Please, starting at the line that contains "This screenshot has", reproduce every line exactly until the records run out, skipping all pictures.

Screenshot grounding data
-*-*-
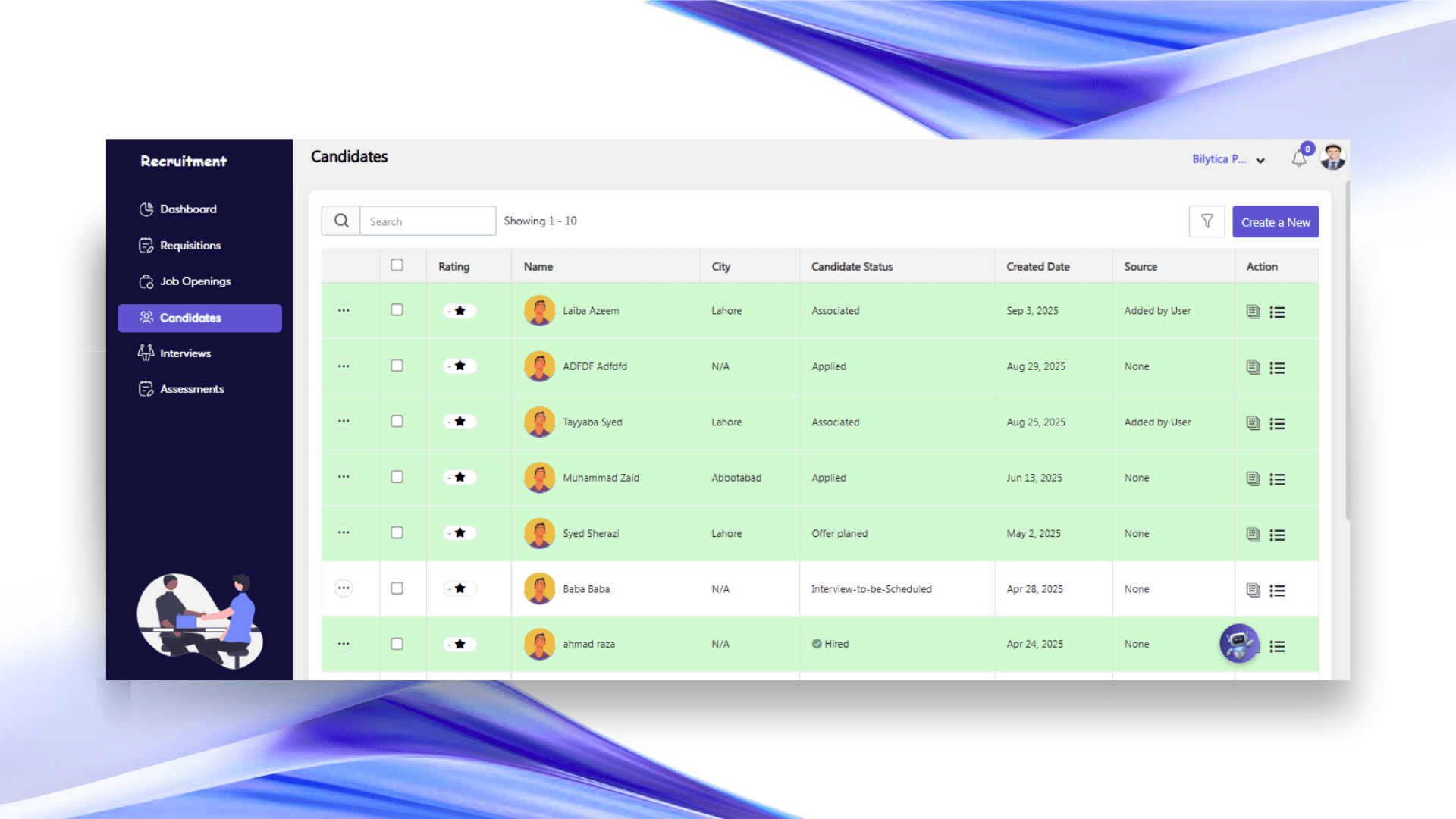Open list icon for Tayyaba Syed row

(1277, 423)
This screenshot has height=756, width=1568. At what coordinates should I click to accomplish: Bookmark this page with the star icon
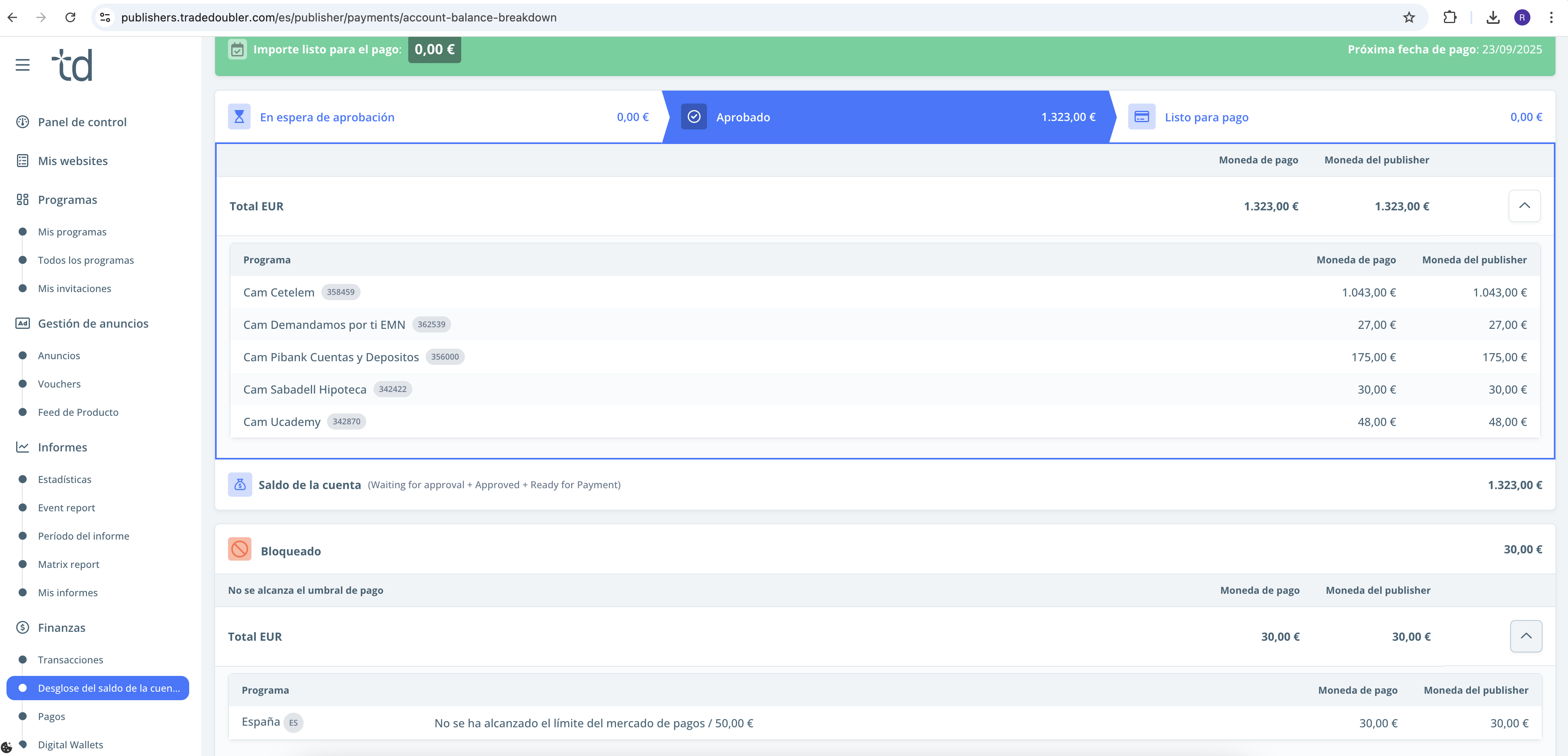tap(1408, 17)
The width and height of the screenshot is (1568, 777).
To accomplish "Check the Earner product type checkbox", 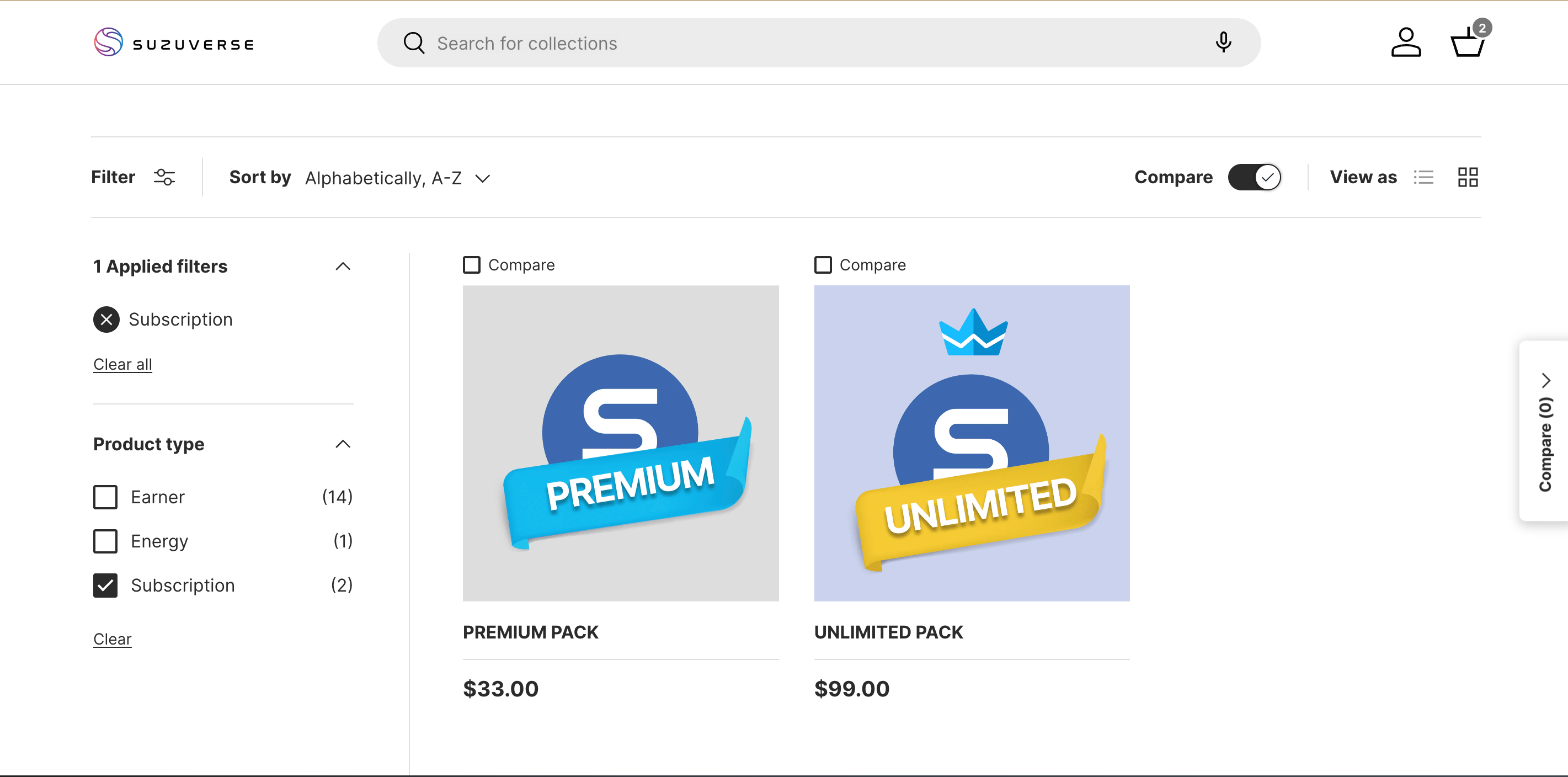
-*-*-
● **SOLUTION TO THE PROBLEM**:
This screenshot has height=756, width=1568. At what coordinates should I click to accomplish: Bookmark this page with the star icon
tap(1408, 17)
The width and height of the screenshot is (1568, 777).
To accomplish "Check the Earner product type checkbox", 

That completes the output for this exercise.